Seeing as the play depicts the Izeran Empire and an Izeran Emperor as villainous, and eventually depicts his murder, along with the murder of the Verandi King and several other Verandi nobles, it was banned in Izera for decades, though the law became only loosely enforced after 3460. Although it had largely drifted out of Izera's collective consciousness, it experienced a slow resurgence in popularity from about 3545 onward. It remained technically illegal even as it was remade and adapted into several new forms of media, usually under one of an enormous list of alternate names, until Empress Tanis lifted the ban in 3553.

Modern-day Izeran critics often state that the opera has deeply sexist themes, as the Verandi princess - the primary woman amongst a vastly male-dominated cast - is wholly controlled by men for most of the story, and that its depiction of soldiers, generals and the like as incompetent, corrupt or sadistic is disrespectful.
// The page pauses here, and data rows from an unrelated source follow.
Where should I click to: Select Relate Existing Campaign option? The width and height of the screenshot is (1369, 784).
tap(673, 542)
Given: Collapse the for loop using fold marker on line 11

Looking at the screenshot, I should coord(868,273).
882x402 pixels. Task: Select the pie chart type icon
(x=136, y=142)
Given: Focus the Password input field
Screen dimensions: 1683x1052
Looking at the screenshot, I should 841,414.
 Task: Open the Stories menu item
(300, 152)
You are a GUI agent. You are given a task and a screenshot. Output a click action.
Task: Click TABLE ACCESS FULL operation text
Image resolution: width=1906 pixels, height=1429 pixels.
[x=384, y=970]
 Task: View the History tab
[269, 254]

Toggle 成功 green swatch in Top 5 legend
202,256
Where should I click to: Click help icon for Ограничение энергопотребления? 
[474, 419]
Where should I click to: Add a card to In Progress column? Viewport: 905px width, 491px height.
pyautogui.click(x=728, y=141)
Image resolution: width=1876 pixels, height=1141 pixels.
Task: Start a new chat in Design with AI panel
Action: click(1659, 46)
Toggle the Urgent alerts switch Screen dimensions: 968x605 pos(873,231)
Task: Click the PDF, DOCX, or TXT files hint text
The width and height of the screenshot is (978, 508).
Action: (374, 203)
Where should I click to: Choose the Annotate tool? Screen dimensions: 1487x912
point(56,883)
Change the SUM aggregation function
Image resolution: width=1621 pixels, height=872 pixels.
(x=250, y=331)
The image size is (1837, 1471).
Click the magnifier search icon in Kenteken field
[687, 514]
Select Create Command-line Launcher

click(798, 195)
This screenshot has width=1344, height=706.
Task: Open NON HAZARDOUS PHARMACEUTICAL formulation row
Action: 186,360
Nevertheless, many Izerans have come to consider the play a kind of historical, cultural milestone, with analyses and debates about its themes and merits still taking place in many Izeran classrooms.

King Omar III of Verandi, on whom Taeran was ostensibly based on, found the play amusing, though wondered how someone as fat as Taeran could take part in the strike force on Akanda. He had no daughters and was not offended by Maria's character. The play was banned nonethless due to pressure from Izera. Privately Omar was delighted by the depiction of certain lords being portrayed negatively. The ban was never vigorously enforced and was lifted after the death of the Izeran emperor.

The reaction in the Sirian Union was one of indignant anger - indeed, an opinion piece penned in the Union at the time condemned the play for "a blinkered, small minded view of Sirian society that seems to take a perverse joy in misrepresenting everything that we stand for". Nevertheless, the play avoided a ban. As one official put it, "We do not ban media - in fact, exposure to this travesty shall reveal it for the barely thought out mess it is". Aside from a brief scare about rebellious teenagers watching recordings of the play, it quickly drifted out of the Sirian public consciousness.